(Pixel coordinate grounding data)
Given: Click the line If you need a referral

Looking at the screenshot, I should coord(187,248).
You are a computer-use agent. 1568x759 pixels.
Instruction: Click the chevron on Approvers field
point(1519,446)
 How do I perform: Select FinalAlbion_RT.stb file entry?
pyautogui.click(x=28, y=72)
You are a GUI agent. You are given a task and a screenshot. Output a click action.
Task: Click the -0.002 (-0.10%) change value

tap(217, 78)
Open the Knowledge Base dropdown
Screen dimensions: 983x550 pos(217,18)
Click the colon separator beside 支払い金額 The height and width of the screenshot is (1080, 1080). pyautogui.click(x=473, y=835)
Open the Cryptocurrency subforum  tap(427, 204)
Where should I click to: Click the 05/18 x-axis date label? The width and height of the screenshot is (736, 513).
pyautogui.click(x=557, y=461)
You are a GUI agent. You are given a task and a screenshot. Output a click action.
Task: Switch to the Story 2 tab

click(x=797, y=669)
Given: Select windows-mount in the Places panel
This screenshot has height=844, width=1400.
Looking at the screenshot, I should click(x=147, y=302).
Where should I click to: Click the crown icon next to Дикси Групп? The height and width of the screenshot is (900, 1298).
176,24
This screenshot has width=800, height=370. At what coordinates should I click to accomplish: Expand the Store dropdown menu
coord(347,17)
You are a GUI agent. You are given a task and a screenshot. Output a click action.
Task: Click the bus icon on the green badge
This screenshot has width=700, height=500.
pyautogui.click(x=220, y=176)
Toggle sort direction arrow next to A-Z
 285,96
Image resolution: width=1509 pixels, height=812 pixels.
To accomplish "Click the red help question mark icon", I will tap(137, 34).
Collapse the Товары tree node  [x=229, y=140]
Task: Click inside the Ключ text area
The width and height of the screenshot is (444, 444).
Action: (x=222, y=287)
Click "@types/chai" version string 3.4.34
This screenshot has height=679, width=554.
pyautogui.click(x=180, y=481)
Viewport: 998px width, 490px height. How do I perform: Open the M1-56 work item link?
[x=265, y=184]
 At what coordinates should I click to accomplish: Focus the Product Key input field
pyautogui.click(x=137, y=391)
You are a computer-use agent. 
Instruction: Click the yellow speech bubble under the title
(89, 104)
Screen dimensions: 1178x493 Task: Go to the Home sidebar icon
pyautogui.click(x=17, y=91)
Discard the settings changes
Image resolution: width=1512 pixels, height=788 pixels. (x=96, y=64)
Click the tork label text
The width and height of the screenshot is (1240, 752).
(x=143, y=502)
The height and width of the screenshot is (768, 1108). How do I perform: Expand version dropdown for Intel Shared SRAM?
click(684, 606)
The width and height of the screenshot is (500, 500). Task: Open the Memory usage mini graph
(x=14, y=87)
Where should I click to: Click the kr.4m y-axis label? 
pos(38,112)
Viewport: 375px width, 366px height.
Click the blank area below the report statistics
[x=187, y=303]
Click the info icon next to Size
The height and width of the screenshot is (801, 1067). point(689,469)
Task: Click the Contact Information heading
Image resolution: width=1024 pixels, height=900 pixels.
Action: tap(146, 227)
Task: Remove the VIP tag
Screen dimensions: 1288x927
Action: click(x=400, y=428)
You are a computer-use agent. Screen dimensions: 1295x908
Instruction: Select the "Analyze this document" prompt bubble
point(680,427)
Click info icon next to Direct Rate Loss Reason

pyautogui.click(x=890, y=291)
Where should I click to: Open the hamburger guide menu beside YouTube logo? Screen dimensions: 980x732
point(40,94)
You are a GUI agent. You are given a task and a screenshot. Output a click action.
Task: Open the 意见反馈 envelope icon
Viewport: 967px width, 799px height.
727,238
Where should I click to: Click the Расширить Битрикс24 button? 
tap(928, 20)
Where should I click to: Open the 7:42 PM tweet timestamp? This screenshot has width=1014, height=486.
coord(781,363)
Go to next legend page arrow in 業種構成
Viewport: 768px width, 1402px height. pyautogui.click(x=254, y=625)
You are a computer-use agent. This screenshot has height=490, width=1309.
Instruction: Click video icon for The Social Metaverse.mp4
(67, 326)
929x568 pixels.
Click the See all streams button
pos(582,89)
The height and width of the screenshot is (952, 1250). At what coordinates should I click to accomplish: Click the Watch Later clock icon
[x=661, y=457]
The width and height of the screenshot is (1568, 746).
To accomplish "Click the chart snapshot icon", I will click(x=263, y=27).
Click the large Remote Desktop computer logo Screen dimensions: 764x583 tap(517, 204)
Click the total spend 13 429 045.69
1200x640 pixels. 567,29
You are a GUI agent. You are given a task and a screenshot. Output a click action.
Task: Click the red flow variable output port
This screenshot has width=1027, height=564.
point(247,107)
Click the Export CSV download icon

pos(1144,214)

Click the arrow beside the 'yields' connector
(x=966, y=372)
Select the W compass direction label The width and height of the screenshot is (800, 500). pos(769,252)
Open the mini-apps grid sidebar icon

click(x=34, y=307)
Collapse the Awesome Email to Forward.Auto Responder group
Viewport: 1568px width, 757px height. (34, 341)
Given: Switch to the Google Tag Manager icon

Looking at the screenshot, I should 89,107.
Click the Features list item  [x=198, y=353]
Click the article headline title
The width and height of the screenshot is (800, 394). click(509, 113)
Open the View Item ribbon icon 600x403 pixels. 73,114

▸ **Task details**:
Repeat all of the data exactly.

▸ **Exercise answer**:
Given: Click the line If you need a referral

Looking at the screenshot, I should coord(187,248).
You are a computer-use agent. 1568x759 pixels.
Instruction: Click the chevron on Approvers field
point(1519,446)
 How do I perform: Select FinalAlbion_RT.stb file entry?
pyautogui.click(x=28, y=72)
You are a GUI agent. You are given a task and a screenshot. Output a click action.
Task: Click the -0.002 (-0.10%) change value

tap(217, 78)
Open the Knowledge Base dropdown
Screen dimensions: 983x550 pos(217,18)
Click the colon separator beside 支払い金額 The height and width of the screenshot is (1080, 1080). pyautogui.click(x=473, y=835)
Open the Cryptocurrency subforum  tap(427, 204)
Where should I click to: Click the 05/18 x-axis date label? The width and height of the screenshot is (736, 513).
pyautogui.click(x=557, y=461)
You are a GUI agent. You are given a task and a screenshot. Output a click action.
Task: Switch to the Story 2 tab

click(x=797, y=669)
Given: Select windows-mount in the Places panel
This screenshot has height=844, width=1400.
Looking at the screenshot, I should click(x=147, y=302).
Where should I click to: Click the crown icon next to Дикси Групп? The height and width of the screenshot is (900, 1298).
176,24
This screenshot has width=800, height=370. At what coordinates should I click to accomplish: Expand the Store dropdown menu
coord(347,17)
You are a GUI agent. You are given a task and a screenshot. Output a click action.
Task: Click the bus icon on the green badge
This screenshot has width=700, height=500.
pyautogui.click(x=220, y=176)
Toggle sort direction arrow next to A-Z
 285,96
Image resolution: width=1509 pixels, height=812 pixels.
To accomplish "Click the red help question mark icon", I will tap(137, 34).
Collapse the Товары tree node  [x=229, y=140]
Task: Click inside the Ключ text area
The width and height of the screenshot is (444, 444).
Action: (x=222, y=287)
Click "@types/chai" version string 3.4.34
This screenshot has height=679, width=554.
pyautogui.click(x=180, y=481)
Viewport: 998px width, 490px height. How do I perform: Open the M1-56 work item link?
[x=265, y=184]
 At what coordinates should I click to accomplish: Focus the Product Key input field
pyautogui.click(x=137, y=391)
You are a computer-use agent. 
Instruction: Click the yellow speech bubble under the title
(89, 104)
Screen dimensions: 1178x493 Task: Go to the Home sidebar icon
pyautogui.click(x=17, y=91)
Discard the settings changes
Image resolution: width=1512 pixels, height=788 pixels. (x=96, y=64)
Click the tork label text
The width and height of the screenshot is (1240, 752).
(x=143, y=502)
The height and width of the screenshot is (768, 1108). How do I perform: Expand version dropdown for Intel Shared SRAM?
click(684, 606)
The width and height of the screenshot is (500, 500). Task: Open the Memory usage mini graph
(x=14, y=87)
Where should I click to: Click the kr.4m y-axis label? 
pos(38,112)
Viewport: 375px width, 366px height.
Click the blank area below the report statistics
[x=187, y=303]
Click the info icon next to Size
The height and width of the screenshot is (801, 1067). point(689,469)
Task: Click the Contact Information heading
Image resolution: width=1024 pixels, height=900 pixels.
Action: tap(146, 227)
Task: Remove the VIP tag
Screen dimensions: 1288x927
Action: click(x=400, y=428)
You are a computer-use agent. Screen dimensions: 1295x908
Instruction: Select the "Analyze this document" prompt bubble
point(680,427)
Click info icon next to Direct Rate Loss Reason

pyautogui.click(x=890, y=291)
Where should I click to: Open the hamburger guide menu beside YouTube logo? Screen dimensions: 980x732
point(40,94)
You are a GUI agent. You are given a task and a screenshot. Output a click action.
Task: Open the 意见反馈 envelope icon
Viewport: 967px width, 799px height.
727,238
Where should I click to: Click the Расширить Битрикс24 button? 
tap(928, 20)
Where should I click to: Open the 7:42 PM tweet timestamp? This screenshot has width=1014, height=486.
coord(781,363)
Go to next legend page arrow in 業種構成
Viewport: 768px width, 1402px height. pyautogui.click(x=254, y=625)
You are a computer-use agent. This screenshot has height=490, width=1309.
Instruction: Click video icon for The Social Metaverse.mp4
(67, 326)
929x568 pixels.
Click the See all streams button
pos(582,89)
The height and width of the screenshot is (952, 1250). At what coordinates should I click to accomplish: Click the Watch Later clock icon
[x=661, y=457]
The width and height of the screenshot is (1568, 746).
To accomplish "Click the chart snapshot icon", I will click(x=263, y=27).
Click the large Remote Desktop computer logo Screen dimensions: 764x583 tap(517, 204)
Click the total spend 13 429 045.69
1200x640 pixels. 567,29
You are a GUI agent. You are given a task and a screenshot. Output a click action.
Task: Click the red flow variable output port
This screenshot has width=1027, height=564.
point(247,107)
Click the Export CSV download icon

pos(1144,214)

Click the arrow beside the 'yields' connector
(x=966, y=372)
Select the W compass direction label The width and height of the screenshot is (800, 500). pos(769,252)
Open the mini-apps grid sidebar icon

click(x=34, y=307)
Collapse the Awesome Email to Forward.Auto Responder group
Viewport: 1568px width, 757px height. (34, 341)
Given: Switch to the Google Tag Manager icon

Looking at the screenshot, I should 89,107.
Click the Features list item  [x=198, y=353]
Click the article headline title
The width and height of the screenshot is (800, 394). click(509, 113)
Open the View Item ribbon icon 600x403 pixels. 73,114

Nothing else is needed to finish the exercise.